TASK TO CARRY OUT: Output only the stretch of the listing that starts at the line containing "Yamaha Music Courses (642, 1218)" and ends at the line containing "Firmware & Software (941, 1382)", reproduced exactly with both ends.

RECORD EXTRACTS:
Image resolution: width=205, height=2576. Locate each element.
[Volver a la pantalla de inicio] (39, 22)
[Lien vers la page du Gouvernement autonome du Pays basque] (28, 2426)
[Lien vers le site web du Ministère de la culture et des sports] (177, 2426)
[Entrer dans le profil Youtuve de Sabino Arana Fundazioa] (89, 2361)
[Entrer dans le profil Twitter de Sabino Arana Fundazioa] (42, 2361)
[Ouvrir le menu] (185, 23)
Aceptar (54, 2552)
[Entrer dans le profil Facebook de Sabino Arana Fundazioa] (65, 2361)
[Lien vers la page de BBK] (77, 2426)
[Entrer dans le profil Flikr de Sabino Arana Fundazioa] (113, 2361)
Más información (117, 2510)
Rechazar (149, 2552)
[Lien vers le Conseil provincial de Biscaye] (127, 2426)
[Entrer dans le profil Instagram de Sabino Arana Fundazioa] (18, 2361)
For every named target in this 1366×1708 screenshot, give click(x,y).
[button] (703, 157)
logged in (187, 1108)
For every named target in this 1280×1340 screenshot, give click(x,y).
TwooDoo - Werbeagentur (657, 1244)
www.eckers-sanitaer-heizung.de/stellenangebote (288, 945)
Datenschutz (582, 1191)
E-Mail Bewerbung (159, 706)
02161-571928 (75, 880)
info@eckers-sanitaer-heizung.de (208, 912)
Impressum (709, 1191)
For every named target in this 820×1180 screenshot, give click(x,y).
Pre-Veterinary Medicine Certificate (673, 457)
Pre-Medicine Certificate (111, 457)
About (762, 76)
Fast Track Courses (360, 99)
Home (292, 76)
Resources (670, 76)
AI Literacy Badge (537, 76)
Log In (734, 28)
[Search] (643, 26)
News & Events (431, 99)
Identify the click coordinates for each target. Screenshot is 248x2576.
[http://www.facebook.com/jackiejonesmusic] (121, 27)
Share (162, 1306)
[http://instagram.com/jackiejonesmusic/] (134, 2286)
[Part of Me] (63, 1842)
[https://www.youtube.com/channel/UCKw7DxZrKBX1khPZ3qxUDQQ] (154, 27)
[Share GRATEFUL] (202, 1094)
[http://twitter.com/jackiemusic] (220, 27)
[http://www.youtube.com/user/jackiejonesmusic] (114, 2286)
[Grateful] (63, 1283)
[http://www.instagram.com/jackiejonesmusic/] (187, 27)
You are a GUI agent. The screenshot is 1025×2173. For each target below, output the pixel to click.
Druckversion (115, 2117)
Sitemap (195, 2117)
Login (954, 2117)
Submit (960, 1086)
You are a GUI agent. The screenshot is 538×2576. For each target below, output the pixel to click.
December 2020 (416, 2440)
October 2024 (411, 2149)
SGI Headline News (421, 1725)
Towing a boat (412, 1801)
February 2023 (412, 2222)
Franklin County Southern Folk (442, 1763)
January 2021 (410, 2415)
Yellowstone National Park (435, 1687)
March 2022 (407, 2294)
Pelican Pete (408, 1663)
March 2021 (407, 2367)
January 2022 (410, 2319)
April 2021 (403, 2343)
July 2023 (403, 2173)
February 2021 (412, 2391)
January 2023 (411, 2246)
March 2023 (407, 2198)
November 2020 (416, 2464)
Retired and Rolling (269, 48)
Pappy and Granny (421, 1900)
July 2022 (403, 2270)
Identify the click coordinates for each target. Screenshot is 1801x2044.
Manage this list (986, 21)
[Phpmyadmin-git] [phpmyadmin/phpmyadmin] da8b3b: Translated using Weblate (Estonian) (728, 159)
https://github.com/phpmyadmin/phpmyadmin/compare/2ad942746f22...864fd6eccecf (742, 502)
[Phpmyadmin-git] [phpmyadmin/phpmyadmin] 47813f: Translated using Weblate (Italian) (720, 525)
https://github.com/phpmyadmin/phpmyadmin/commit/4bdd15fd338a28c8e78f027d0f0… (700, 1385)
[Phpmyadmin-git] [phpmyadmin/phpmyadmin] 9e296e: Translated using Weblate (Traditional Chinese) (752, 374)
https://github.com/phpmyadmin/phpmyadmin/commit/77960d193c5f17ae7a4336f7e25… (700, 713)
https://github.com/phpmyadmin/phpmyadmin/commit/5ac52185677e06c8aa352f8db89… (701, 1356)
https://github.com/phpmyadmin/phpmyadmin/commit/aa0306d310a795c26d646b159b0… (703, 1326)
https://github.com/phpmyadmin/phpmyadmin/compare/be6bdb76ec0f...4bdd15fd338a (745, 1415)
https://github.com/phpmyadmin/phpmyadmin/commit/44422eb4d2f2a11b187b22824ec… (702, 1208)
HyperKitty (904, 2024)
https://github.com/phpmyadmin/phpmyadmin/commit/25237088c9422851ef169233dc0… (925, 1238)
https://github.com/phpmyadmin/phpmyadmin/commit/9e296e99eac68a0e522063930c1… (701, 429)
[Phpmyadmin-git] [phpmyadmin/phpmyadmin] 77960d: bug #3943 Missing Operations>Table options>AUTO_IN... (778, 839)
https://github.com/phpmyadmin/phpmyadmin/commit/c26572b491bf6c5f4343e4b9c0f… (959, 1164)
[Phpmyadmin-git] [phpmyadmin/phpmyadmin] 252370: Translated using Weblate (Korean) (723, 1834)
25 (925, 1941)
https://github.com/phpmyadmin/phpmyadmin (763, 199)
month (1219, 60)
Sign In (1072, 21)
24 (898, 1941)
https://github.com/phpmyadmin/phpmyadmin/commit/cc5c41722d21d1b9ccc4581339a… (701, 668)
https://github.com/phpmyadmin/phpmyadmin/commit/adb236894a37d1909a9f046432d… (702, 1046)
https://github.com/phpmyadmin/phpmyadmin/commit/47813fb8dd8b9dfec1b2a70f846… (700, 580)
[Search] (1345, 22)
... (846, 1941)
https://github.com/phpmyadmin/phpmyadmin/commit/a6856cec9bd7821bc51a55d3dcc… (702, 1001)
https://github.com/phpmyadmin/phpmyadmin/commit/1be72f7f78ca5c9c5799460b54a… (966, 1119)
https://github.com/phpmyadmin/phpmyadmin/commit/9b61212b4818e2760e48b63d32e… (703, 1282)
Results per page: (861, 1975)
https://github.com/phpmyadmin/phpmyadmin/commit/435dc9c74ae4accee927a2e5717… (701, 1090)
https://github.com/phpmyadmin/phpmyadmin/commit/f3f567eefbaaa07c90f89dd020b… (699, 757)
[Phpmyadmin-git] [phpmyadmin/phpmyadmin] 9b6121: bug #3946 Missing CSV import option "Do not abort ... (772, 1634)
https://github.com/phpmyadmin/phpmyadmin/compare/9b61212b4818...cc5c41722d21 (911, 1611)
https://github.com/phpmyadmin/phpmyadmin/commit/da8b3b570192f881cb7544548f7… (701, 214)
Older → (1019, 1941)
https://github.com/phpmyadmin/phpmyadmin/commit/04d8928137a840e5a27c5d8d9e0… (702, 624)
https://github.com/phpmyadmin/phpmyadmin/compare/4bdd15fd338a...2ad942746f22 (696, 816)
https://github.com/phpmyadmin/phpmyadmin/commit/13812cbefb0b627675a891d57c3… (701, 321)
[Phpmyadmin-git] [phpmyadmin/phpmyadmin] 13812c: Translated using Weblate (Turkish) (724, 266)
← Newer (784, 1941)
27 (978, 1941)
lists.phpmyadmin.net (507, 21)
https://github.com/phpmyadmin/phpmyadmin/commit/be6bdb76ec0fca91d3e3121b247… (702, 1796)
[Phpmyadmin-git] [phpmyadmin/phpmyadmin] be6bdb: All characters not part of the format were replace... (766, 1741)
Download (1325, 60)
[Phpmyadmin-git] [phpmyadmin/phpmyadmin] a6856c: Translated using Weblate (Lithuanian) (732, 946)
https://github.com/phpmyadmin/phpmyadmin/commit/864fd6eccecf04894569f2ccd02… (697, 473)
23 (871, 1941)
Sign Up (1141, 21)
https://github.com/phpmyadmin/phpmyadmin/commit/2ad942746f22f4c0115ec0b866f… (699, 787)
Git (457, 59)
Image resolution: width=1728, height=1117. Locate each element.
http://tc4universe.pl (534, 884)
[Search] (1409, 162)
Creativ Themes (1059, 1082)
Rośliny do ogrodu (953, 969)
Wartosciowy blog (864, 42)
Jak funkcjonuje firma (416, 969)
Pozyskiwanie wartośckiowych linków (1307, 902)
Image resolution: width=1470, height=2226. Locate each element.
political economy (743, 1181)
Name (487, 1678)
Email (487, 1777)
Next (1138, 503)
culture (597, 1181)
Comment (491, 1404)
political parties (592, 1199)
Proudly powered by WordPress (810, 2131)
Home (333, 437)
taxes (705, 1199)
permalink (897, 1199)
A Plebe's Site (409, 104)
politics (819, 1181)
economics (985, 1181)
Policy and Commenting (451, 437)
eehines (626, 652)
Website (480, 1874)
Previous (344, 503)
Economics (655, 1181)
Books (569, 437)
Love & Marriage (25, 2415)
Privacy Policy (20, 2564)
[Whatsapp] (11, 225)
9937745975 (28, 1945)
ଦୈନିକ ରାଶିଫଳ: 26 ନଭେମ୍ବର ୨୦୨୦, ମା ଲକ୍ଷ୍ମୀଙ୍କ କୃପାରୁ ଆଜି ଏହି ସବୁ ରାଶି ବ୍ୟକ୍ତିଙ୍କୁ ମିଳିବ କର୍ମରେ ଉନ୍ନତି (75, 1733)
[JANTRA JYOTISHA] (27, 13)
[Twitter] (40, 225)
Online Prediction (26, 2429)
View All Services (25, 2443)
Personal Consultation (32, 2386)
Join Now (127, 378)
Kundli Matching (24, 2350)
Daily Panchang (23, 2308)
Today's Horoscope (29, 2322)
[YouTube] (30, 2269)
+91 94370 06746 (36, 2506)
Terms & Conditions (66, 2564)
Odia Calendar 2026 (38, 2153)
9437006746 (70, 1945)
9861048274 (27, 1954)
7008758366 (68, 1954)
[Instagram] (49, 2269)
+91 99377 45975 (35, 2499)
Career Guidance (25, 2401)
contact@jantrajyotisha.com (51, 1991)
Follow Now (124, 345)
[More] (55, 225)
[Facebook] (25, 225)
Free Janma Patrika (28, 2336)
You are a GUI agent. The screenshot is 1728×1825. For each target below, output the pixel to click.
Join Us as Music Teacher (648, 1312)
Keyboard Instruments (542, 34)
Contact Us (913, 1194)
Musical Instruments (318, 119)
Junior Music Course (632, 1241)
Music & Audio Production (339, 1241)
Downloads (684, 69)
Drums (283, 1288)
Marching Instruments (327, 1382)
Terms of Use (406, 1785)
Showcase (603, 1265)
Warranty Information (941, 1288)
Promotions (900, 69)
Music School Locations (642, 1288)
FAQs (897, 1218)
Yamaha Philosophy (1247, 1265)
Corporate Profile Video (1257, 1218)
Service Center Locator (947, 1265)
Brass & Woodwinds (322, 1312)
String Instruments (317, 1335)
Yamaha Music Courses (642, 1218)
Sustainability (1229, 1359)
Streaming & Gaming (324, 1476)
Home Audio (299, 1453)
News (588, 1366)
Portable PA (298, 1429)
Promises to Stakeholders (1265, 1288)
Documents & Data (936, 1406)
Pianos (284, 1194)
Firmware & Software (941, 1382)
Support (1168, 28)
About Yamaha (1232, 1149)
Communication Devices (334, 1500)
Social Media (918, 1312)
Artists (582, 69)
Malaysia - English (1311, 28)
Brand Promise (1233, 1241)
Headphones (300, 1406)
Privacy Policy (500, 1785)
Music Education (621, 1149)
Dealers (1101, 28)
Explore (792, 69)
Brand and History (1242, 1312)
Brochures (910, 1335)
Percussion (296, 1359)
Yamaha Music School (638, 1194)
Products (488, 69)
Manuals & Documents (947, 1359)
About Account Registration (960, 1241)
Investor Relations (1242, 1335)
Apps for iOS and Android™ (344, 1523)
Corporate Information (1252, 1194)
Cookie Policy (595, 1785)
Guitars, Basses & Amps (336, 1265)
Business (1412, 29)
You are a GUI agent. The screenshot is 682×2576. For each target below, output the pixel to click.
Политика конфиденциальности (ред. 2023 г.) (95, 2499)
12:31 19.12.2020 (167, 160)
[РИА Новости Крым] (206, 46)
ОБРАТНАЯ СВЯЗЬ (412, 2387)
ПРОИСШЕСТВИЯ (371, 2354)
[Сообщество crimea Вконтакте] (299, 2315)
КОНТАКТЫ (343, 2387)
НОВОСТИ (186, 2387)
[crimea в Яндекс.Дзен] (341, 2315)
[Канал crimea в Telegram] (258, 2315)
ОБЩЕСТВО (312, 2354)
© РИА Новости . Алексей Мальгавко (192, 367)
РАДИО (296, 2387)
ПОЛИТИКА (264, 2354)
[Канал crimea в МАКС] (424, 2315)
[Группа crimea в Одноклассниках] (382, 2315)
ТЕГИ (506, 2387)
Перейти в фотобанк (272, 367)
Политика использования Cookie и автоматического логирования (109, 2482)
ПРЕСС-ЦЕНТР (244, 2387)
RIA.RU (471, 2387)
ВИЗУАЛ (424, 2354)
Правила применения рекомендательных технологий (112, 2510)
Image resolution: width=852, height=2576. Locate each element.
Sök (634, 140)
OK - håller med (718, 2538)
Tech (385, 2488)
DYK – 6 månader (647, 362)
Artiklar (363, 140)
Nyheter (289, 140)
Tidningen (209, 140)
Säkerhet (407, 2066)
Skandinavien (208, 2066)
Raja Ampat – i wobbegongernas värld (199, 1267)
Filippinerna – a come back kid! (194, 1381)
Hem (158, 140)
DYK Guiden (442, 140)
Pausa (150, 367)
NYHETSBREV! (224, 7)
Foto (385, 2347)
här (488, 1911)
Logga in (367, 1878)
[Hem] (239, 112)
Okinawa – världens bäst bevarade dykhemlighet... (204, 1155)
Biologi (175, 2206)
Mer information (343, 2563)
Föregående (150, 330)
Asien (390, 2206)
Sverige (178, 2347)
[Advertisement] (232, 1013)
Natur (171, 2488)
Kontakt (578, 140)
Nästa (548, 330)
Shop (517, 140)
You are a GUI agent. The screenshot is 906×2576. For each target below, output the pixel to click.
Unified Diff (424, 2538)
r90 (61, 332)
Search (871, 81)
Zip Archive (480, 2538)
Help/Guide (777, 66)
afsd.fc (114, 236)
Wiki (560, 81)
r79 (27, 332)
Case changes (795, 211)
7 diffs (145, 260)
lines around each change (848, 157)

EXPECTED ANSWER:
Yamaha Music Courses (642, 1218)
Sustainability (1229, 1359)
Streaming & Gaming (324, 1476)
Home Audio (299, 1453)
News (588, 1366)
Portable PA (298, 1429)
Promises to Stakeholders (1265, 1288)
Documents & Data (936, 1406)
Pianos (284, 1194)
Firmware & Software (941, 1382)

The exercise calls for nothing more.